**Task objective**
This exercise needs the complete data reproduced exactly.

═════ Supplied data ═════

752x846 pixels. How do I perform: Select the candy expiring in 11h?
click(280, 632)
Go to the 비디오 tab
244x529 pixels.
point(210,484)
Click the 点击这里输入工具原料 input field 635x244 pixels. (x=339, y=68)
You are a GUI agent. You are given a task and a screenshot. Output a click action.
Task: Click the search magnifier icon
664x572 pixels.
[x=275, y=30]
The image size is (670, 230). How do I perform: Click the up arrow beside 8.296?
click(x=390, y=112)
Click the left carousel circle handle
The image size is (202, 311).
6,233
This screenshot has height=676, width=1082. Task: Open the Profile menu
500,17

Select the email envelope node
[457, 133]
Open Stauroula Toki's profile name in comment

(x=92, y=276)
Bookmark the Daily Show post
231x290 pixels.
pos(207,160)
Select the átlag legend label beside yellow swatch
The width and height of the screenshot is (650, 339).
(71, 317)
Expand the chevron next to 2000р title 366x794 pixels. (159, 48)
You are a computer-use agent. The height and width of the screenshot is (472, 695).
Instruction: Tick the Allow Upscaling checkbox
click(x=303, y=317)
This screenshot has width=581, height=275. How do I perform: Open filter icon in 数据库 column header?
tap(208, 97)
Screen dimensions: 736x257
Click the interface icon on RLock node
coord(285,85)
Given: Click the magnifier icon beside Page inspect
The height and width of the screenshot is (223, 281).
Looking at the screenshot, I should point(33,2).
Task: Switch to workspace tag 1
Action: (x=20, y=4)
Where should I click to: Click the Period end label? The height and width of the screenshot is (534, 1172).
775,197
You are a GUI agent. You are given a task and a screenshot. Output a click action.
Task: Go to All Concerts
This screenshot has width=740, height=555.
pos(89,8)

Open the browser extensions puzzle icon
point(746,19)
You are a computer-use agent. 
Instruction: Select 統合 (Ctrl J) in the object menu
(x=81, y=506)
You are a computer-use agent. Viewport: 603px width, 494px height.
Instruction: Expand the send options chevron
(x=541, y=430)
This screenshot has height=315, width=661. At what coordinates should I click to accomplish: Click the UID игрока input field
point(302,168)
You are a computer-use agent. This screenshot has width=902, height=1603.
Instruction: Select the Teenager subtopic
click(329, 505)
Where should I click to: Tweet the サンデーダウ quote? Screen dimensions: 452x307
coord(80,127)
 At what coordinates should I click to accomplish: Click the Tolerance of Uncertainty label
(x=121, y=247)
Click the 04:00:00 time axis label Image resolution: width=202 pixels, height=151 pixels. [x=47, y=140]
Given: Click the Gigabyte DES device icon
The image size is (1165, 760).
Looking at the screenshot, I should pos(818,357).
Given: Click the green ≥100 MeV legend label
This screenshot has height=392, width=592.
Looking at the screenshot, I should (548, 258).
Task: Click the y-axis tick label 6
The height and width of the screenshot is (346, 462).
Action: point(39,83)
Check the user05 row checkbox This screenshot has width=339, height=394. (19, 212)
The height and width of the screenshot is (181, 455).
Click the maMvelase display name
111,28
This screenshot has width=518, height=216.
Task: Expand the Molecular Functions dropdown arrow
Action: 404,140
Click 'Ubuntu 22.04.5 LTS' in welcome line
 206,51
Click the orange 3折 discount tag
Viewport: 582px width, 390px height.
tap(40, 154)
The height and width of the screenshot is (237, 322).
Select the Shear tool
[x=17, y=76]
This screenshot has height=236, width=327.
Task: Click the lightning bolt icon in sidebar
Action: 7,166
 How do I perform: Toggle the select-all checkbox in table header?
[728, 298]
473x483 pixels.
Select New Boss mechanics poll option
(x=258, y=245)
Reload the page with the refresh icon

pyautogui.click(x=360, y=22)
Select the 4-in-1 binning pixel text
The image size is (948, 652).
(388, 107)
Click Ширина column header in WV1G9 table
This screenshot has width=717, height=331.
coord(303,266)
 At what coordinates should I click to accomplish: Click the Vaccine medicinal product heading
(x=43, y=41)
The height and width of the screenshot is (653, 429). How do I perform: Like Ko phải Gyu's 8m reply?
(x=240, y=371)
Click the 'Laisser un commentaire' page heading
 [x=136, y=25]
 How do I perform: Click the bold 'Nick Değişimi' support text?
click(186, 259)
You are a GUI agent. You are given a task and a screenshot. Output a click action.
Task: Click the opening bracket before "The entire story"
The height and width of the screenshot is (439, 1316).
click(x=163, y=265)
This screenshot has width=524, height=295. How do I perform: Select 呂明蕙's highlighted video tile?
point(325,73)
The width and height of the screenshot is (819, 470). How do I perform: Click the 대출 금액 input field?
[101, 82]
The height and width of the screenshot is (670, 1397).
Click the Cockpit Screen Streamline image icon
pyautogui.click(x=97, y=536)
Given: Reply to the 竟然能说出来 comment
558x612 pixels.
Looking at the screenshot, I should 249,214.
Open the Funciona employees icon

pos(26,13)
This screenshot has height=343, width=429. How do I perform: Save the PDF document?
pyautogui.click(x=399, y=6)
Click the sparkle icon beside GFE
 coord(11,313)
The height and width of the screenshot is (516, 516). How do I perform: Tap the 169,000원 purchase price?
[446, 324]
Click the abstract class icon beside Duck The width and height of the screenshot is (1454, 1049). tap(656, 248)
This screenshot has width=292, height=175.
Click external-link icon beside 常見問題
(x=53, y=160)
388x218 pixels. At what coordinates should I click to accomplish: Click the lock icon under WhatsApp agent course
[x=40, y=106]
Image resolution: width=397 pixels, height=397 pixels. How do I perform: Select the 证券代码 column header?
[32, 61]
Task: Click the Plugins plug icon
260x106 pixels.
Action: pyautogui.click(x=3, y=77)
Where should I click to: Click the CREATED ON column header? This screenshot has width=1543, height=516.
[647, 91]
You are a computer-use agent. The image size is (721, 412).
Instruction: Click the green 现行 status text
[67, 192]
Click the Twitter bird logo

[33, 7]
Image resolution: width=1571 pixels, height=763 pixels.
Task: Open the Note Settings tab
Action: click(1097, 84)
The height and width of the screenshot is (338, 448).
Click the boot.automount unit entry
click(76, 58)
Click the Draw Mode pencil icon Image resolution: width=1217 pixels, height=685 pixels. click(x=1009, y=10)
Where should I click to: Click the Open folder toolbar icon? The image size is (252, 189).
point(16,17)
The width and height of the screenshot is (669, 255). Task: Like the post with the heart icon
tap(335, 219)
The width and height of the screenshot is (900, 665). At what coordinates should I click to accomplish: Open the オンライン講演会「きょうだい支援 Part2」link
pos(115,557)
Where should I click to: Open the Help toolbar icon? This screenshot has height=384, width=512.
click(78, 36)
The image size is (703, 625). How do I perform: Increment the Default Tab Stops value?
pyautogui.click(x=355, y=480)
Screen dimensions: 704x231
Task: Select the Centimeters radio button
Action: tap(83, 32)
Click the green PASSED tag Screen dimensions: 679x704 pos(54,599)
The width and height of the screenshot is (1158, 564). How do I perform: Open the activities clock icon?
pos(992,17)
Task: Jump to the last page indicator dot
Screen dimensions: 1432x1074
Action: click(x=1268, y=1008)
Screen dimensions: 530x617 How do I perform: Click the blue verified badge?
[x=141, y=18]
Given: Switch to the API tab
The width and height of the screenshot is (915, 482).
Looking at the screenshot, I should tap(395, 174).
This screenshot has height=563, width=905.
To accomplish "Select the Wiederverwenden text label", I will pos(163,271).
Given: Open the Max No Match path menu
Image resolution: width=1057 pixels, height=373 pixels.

═════

**Answer to this problem**
752x846 pixels. How do I perform: Select the candy expiring in 11h?
click(280, 632)
Go to the 비디오 tab
244x529 pixels.
point(210,484)
Click the 点击这里输入工具原料 input field 635x244 pixels. (x=339, y=68)
You are a GUI agent. You are given a task and a screenshot. Output a click action.
Task: Click the search magnifier icon
664x572 pixels.
[x=275, y=30]
The image size is (670, 230). How do I perform: Click the up arrow beside 8.296?
click(x=390, y=112)
Click the left carousel circle handle
The image size is (202, 311).
6,233
This screenshot has height=676, width=1082. Task: Open the Profile menu
500,17

Select the email envelope node
[457, 133]
Open Stauroula Toki's profile name in comment

(x=92, y=276)
Bookmark the Daily Show post
231x290 pixels.
pos(207,160)
Select the átlag legend label beside yellow swatch
The width and height of the screenshot is (650, 339).
(71, 317)
Expand the chevron next to 2000р title 366x794 pixels. (159, 48)
You are a computer-use agent. The height and width of the screenshot is (472, 695).
Instruction: Tick the Allow Upscaling checkbox
click(x=303, y=317)
This screenshot has width=581, height=275. How do I perform: Open filter icon in 数据库 column header?
tap(208, 97)
Screen dimensions: 736x257
Click the interface icon on RLock node
coord(285,85)
Given: Click the magnifier icon beside Page inspect
The height and width of the screenshot is (223, 281).
Looking at the screenshot, I should point(33,2).
Task: Switch to workspace tag 1
Action: (x=20, y=4)
Where should I click to: Click the Period end label? The height and width of the screenshot is (534, 1172).
775,197
You are a GUI agent. You are given a task and a screenshot. Output a click action.
Task: Go to All Concerts
This screenshot has width=740, height=555.
pos(89,8)

Open the browser extensions puzzle icon
point(746,19)
You are a computer-use agent. 
Instruction: Select 統合 (Ctrl J) in the object menu
(x=81, y=506)
You are a computer-use agent. Viewport: 603px width, 494px height.
Instruction: Expand the send options chevron
(x=541, y=430)
This screenshot has height=315, width=661. At what coordinates should I click to accomplish: Click the UID игрока input field
point(302,168)
You are a computer-use agent. This screenshot has width=902, height=1603.
Instruction: Select the Teenager subtopic
click(329, 505)
Where should I click to: Tweet the サンデーダウ quote? Screen dimensions: 452x307
coord(80,127)
 At what coordinates should I click to accomplish: Click the Tolerance of Uncertainty label
(x=121, y=247)
Click the 04:00:00 time axis label Image resolution: width=202 pixels, height=151 pixels. [x=47, y=140]
Given: Click the Gigabyte DES device icon
The image size is (1165, 760).
Looking at the screenshot, I should pos(818,357).
Given: Click the green ≥100 MeV legend label
This screenshot has height=392, width=592.
Looking at the screenshot, I should (548, 258).
Task: Click the y-axis tick label 6
The height and width of the screenshot is (346, 462).
Action: point(39,83)
Check the user05 row checkbox This screenshot has width=339, height=394. (19, 212)
The height and width of the screenshot is (181, 455).
Click the maMvelase display name
111,28
This screenshot has width=518, height=216.
Task: Expand the Molecular Functions dropdown arrow
Action: 404,140
Click 'Ubuntu 22.04.5 LTS' in welcome line
 206,51
Click the orange 3折 discount tag
Viewport: 582px width, 390px height.
tap(40, 154)
The height and width of the screenshot is (237, 322).
Select the Shear tool
[x=17, y=76]
This screenshot has height=236, width=327.
Task: Click the lightning bolt icon in sidebar
Action: 7,166
 How do I perform: Toggle the select-all checkbox in table header?
[728, 298]
473x483 pixels.
Select New Boss mechanics poll option
(x=258, y=245)
Reload the page with the refresh icon

pyautogui.click(x=360, y=22)
Select the 4-in-1 binning pixel text
The image size is (948, 652).
(388, 107)
Click Ширина column header in WV1G9 table
This screenshot has width=717, height=331.
coord(303,266)
 At what coordinates should I click to accomplish: Click the Vaccine medicinal product heading
(x=43, y=41)
The height and width of the screenshot is (653, 429). How do I perform: Like Ko phải Gyu's 8m reply?
(x=240, y=371)
Click the 'Laisser un commentaire' page heading
 [x=136, y=25]
 How do I perform: Click the bold 'Nick Değişimi' support text?
click(186, 259)
You are a GUI agent. You are given a task and a screenshot. Output a click action.
Task: Click the opening bracket before "The entire story"
The height and width of the screenshot is (439, 1316).
click(x=163, y=265)
This screenshot has width=524, height=295. How do I perform: Select 呂明蕙's highlighted video tile?
point(325,73)
The width and height of the screenshot is (819, 470). How do I perform: Click the 대출 금액 input field?
[101, 82]
The height and width of the screenshot is (670, 1397).
Click the Cockpit Screen Streamline image icon
pyautogui.click(x=97, y=536)
Given: Reply to the 竟然能说出来 comment
558x612 pixels.
Looking at the screenshot, I should 249,214.
Open the Funciona employees icon

pos(26,13)
This screenshot has height=343, width=429. How do I perform: Save the PDF document?
pyautogui.click(x=399, y=6)
Click the sparkle icon beside GFE
 coord(11,313)
The height and width of the screenshot is (516, 516). How do I perform: Tap the 169,000원 purchase price?
[446, 324]
Click the abstract class icon beside Duck The width and height of the screenshot is (1454, 1049). tap(656, 248)
This screenshot has width=292, height=175.
Click external-link icon beside 常見問題
(x=53, y=160)
388x218 pixels. At what coordinates should I click to accomplish: Click the lock icon under WhatsApp agent course
[x=40, y=106]
Image resolution: width=397 pixels, height=397 pixels. How do I perform: Select the 证券代码 column header?
[32, 61]
Task: Click the Plugins plug icon
260x106 pixels.
Action: pyautogui.click(x=3, y=77)
Where should I click to: Click the CREATED ON column header? This screenshot has width=1543, height=516.
[647, 91]
You are a computer-use agent. The image size is (721, 412).
Instruction: Click the green 现行 status text
[67, 192]
Click the Twitter bird logo

[33, 7]
Image resolution: width=1571 pixels, height=763 pixels.
Task: Open the Note Settings tab
Action: click(1097, 84)
The height and width of the screenshot is (338, 448).
Click the boot.automount unit entry
click(76, 58)
Click the Draw Mode pencil icon Image resolution: width=1217 pixels, height=685 pixels. click(x=1009, y=10)
Where should I click to: Click the Open folder toolbar icon? The image size is (252, 189).
point(16,17)
The width and height of the screenshot is (669, 255). Task: Like the post with the heart icon
tap(335, 219)
The width and height of the screenshot is (900, 665). At what coordinates should I click to accomplish: Open the オンライン講演会「きょうだい支援 Part2」link
pos(115,557)
Where should I click to: Open the Help toolbar icon? This screenshot has height=384, width=512.
click(78, 36)
The image size is (703, 625). How do I perform: Increment the Default Tab Stops value?
pyautogui.click(x=355, y=480)
Screen dimensions: 704x231
Task: Select the Centimeters radio button
Action: tap(83, 32)
Click the green PASSED tag Screen dimensions: 679x704 pos(54,599)
The width and height of the screenshot is (1158, 564). How do I perform: Open the activities clock icon?
pos(992,17)
Task: Jump to the last page indicator dot
Screen dimensions: 1432x1074
Action: click(x=1268, y=1008)
Screen dimensions: 530x617 How do I perform: Click the blue verified badge?
[x=141, y=18]
Given: Switch to the API tab
The width and height of the screenshot is (915, 482).
Looking at the screenshot, I should tap(395, 174).
This screenshot has height=563, width=905.
To accomplish "Select the Wiederverwenden text label", I will pos(163,271).
Given: Open the Max No Match path menu
Image resolution: width=1057 pixels, height=373 pixels.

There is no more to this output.